# Problem
The entire listing below must be written out word for word.

• • • • •

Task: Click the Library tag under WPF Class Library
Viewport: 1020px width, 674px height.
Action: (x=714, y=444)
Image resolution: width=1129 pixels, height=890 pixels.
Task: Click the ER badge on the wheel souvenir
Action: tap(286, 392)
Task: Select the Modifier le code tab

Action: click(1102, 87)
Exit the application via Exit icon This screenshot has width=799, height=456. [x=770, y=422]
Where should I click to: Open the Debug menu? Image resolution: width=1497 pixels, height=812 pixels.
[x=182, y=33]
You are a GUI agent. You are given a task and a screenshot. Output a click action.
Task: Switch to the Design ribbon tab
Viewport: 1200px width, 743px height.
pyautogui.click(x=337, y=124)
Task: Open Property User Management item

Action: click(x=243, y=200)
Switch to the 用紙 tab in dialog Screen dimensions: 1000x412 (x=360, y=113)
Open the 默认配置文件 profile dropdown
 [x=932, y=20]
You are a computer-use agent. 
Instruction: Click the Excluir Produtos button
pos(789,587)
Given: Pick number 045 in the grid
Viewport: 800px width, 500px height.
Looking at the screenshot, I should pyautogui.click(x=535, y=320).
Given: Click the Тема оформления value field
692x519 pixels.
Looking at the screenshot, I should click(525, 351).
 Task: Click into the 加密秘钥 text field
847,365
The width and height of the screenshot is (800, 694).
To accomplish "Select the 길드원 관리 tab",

• • • • •

# Answer box
Task: Click the Library tag under WPF Class Library
Viewport: 1020px width, 674px height.
Action: (x=714, y=444)
Image resolution: width=1129 pixels, height=890 pixels.
Task: Click the ER badge on the wheel souvenir
Action: tap(286, 392)
Task: Select the Modifier le code tab

Action: click(1102, 87)
Exit the application via Exit icon This screenshot has width=799, height=456. [x=770, y=422]
Where should I click to: Open the Debug menu? Image resolution: width=1497 pixels, height=812 pixels.
[x=182, y=33]
You are a GUI agent. You are given a task and a screenshot. Output a click action.
Task: Switch to the Design ribbon tab
Viewport: 1200px width, 743px height.
pyautogui.click(x=337, y=124)
Task: Open Property User Management item

Action: click(x=243, y=200)
Switch to the 用紙 tab in dialog Screen dimensions: 1000x412 (x=360, y=113)
Open the 默认配置文件 profile dropdown
 [x=932, y=20]
You are a computer-use agent. 
Instruction: Click the Excluir Produtos button
pos(789,587)
Given: Pick number 045 in the grid
Viewport: 800px width, 500px height.
Looking at the screenshot, I should pyautogui.click(x=535, y=320).
Given: Click the Тема оформления value field
692x519 pixels.
Looking at the screenshot, I should click(525, 351).
 Task: Click into the 加密秘钥 text field
847,365
The width and height of the screenshot is (800, 694).
To accomplish "Select the 길드원 관리 tab",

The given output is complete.